● ACTION ITEM: Word for word, transcribe the records that follow.

Extracted data entries
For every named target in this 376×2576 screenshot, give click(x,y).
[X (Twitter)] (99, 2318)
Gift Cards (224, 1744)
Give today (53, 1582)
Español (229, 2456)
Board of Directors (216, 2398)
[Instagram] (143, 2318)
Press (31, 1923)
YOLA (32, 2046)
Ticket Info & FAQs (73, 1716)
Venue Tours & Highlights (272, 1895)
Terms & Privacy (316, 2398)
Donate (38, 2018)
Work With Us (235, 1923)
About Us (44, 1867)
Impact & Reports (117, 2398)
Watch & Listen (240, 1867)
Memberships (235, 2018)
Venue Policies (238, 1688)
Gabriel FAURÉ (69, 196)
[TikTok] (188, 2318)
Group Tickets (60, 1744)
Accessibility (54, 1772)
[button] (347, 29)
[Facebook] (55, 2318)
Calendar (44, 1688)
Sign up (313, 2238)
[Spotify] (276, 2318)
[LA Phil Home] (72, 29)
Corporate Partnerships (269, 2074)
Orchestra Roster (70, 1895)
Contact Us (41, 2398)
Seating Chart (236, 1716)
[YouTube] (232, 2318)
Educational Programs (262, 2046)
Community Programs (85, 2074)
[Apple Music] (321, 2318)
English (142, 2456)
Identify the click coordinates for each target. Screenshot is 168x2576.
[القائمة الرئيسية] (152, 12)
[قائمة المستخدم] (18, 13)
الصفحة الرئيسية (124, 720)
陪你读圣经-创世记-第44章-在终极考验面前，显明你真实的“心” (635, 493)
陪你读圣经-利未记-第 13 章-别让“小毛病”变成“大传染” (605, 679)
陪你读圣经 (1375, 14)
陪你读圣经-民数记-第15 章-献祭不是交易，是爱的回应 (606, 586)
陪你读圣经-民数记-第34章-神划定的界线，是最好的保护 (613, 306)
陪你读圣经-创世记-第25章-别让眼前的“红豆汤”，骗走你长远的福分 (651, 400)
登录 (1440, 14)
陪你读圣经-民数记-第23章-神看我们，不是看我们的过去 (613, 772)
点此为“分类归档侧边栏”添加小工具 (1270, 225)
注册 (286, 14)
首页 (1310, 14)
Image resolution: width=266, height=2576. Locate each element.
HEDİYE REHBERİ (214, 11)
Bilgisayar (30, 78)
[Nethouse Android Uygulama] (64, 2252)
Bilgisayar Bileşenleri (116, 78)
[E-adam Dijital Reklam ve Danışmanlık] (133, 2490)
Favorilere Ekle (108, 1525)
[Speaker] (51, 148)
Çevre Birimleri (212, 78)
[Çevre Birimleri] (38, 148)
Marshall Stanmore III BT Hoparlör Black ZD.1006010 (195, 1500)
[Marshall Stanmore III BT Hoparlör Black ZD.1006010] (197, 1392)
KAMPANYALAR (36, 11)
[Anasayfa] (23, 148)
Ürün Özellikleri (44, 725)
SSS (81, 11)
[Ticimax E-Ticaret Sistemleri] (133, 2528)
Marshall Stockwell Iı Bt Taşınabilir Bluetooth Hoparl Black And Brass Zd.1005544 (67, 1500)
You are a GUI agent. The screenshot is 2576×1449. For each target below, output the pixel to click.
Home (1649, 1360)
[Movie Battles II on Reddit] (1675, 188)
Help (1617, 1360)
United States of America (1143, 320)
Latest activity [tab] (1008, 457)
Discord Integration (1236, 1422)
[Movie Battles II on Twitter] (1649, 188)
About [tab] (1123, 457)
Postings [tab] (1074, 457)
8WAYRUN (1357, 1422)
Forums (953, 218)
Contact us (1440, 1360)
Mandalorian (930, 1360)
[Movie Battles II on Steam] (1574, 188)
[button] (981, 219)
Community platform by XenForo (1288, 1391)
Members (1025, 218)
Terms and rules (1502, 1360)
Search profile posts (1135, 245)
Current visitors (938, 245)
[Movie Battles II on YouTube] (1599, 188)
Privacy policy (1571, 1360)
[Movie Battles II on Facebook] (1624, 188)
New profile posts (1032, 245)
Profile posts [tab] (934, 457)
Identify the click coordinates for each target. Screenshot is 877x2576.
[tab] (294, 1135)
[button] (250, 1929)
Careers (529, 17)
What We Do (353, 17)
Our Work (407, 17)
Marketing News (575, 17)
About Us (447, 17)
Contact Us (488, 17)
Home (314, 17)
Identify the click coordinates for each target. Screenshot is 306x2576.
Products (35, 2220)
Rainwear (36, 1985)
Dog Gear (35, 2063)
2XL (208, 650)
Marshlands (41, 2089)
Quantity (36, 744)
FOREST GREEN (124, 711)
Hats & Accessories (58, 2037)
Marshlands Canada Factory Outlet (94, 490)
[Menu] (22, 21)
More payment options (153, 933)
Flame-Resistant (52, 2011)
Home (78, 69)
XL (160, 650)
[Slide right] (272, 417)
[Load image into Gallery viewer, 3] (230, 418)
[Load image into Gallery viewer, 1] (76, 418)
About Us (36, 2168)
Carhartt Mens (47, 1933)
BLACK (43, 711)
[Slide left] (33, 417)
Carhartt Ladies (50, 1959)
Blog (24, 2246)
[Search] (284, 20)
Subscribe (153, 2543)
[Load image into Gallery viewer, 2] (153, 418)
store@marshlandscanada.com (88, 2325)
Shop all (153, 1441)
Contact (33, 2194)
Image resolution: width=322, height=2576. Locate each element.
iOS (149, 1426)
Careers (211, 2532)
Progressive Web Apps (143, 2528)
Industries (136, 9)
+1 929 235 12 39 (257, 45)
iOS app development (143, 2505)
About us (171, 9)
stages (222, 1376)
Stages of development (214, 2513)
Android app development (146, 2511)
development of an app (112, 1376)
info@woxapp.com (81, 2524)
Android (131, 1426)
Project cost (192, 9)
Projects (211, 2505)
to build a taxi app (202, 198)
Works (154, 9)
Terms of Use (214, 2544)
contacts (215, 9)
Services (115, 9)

● ANSWER SECTION:
For every named target in this 376×2576 screenshot, give click(x,y).
[X (Twitter)] (99, 2318)
Gift Cards (224, 1744)
Give today (53, 1582)
Español (229, 2456)
Board of Directors (216, 2398)
[Instagram] (143, 2318)
Press (31, 1923)
YOLA (32, 2046)
Ticket Info & FAQs (73, 1716)
Venue Tours & Highlights (272, 1895)
Terms & Privacy (316, 2398)
Donate (38, 2018)
Work With Us (235, 1923)
About Us (44, 1867)
Impact & Reports (117, 2398)
Watch & Listen (240, 1867)
Memberships (235, 2018)
Venue Policies (238, 1688)
Gabriel FAURÉ (69, 196)
[TikTok] (188, 2318)
Group Tickets (60, 1744)
Accessibility (54, 1772)
[button] (347, 29)
[Facebook] (55, 2318)
Calendar (44, 1688)
Sign up (313, 2238)
[Spotify] (276, 2318)
[LA Phil Home] (72, 29)
Corporate Partnerships (269, 2074)
Orchestra Roster (70, 1895)
Contact Us (41, 2398)
Seating Chart (236, 1716)
[YouTube] (232, 2318)
Educational Programs (262, 2046)
Community Programs (85, 2074)
[Apple Music] (321, 2318)
English (142, 2456)
Identify the click coordinates for each target. Screenshot is 168x2576.
[القائمة الرئيسية] (152, 12)
[قائمة المستخدم] (18, 13)
الصفحة الرئيسية (124, 720)
陪你读圣经-创世记-第44章-在终极考验面前，显明你真实的“心” (635, 493)
陪你读圣经-利未记-第 13 章-别让“小毛病”变成“大传染” (605, 679)
陪你读圣经 (1375, 14)
陪你读圣经-民数记-第15 章-献祭不是交易，是爱的回应 (606, 586)
陪你读圣经-民数记-第34章-神划定的界线，是最好的保护 (613, 306)
陪你读圣经-创世记-第25章-别让眼前的“红豆汤”，骗走你长远的福分 (651, 400)
登录 (1440, 14)
陪你读圣经-民数记-第23章-神看我们，不是看我们的过去 (613, 772)
点此为“分类归档侧边栏”添加小工具 (1270, 225)
注册 (286, 14)
首页 (1310, 14)
Image resolution: width=266, height=2576. Locate each element.
HEDİYE REHBERİ (214, 11)
Bilgisayar (30, 78)
[Nethouse Android Uygulama] (64, 2252)
Bilgisayar Bileşenleri (116, 78)
[E-adam Dijital Reklam ve Danışmanlık] (133, 2490)
Favorilere Ekle (108, 1525)
[Speaker] (51, 148)
Çevre Birimleri (212, 78)
[Çevre Birimleri] (38, 148)
Marshall Stanmore III BT Hoparlör Black ZD.1006010 (195, 1500)
[Marshall Stanmore III BT Hoparlör Black ZD.1006010] (197, 1392)
KAMPANYALAR (36, 11)
[Anasayfa] (23, 148)
Ürün Özellikleri (44, 725)
SSS (81, 11)
[Ticimax E-Ticaret Sistemleri] (133, 2528)
Marshall Stockwell Iı Bt Taşınabilir Bluetooth Hoparl Black And Brass Zd.1005544 (67, 1500)
You are a GUI agent. The screenshot is 2576×1449. For each target below, output the pixel to click.
Home (1649, 1360)
[Movie Battles II on Reddit] (1675, 188)
Help (1617, 1360)
United States of America (1143, 320)
Latest activity [tab] (1008, 457)
Discord Integration (1236, 1422)
[Movie Battles II on Twitter] (1649, 188)
About [tab] (1123, 457)
Postings [tab] (1074, 457)
8WAYRUN (1357, 1422)
Forums (953, 218)
Contact us (1440, 1360)
Mandalorian (930, 1360)
[Movie Battles II on Steam] (1574, 188)
[button] (981, 219)
Community platform by XenForo (1288, 1391)
Members (1025, 218)
Terms and rules (1502, 1360)
Search profile posts (1135, 245)
Current visitors (938, 245)
[Movie Battles II on YouTube] (1599, 188)
Privacy policy (1571, 1360)
[Movie Battles II on Facebook] (1624, 188)
New profile posts (1032, 245)
Profile posts [tab] (934, 457)
Identify the click coordinates for each target. Screenshot is 877x2576.
[tab] (294, 1135)
[button] (250, 1929)
Careers (529, 17)
What We Do (353, 17)
Our Work (407, 17)
Marketing News (575, 17)
About Us (447, 17)
Contact Us (488, 17)
Home (314, 17)
Identify the click coordinates for each target. Screenshot is 306x2576.
Products (35, 2220)
Rainwear (36, 1985)
Dog Gear (35, 2063)
2XL (208, 650)
Marshlands (41, 2089)
Quantity (36, 744)
FOREST GREEN (124, 711)
Hats & Accessories (58, 2037)
Marshlands Canada Factory Outlet (94, 490)
[Menu] (22, 21)
More payment options (153, 933)
Flame-Resistant (52, 2011)
Home (78, 69)
XL (160, 650)
[Slide right] (272, 417)
[Load image into Gallery viewer, 3] (230, 418)
[Load image into Gallery viewer, 1] (76, 418)
About Us (36, 2168)
Carhartt Mens (47, 1933)
BLACK (43, 711)
[Slide left] (33, 417)
Carhartt Ladies (50, 1959)
Blog (24, 2246)
[Search] (284, 20)
Subscribe (153, 2543)
[Load image into Gallery viewer, 2] (153, 418)
store@marshlandscanada.com (88, 2325)
Shop all (153, 1441)
Contact (33, 2194)
Image resolution: width=322, height=2576. Locate each element.
iOS (149, 1426)
Careers (211, 2532)
Progressive Web Apps (143, 2528)
Industries (136, 9)
+1 929 235 12 39 (257, 45)
iOS app development (143, 2505)
About us (171, 9)
stages (222, 1376)
Stages of development (214, 2513)
Android app development (146, 2511)
development of an app (112, 1376)
info@woxapp.com (81, 2524)
Android (131, 1426)
Project cost (192, 9)
Projects (211, 2505)
to build a taxi app (202, 198)
Works (154, 9)
Terms of Use (214, 2544)
contacts (215, 9)
Services (115, 9)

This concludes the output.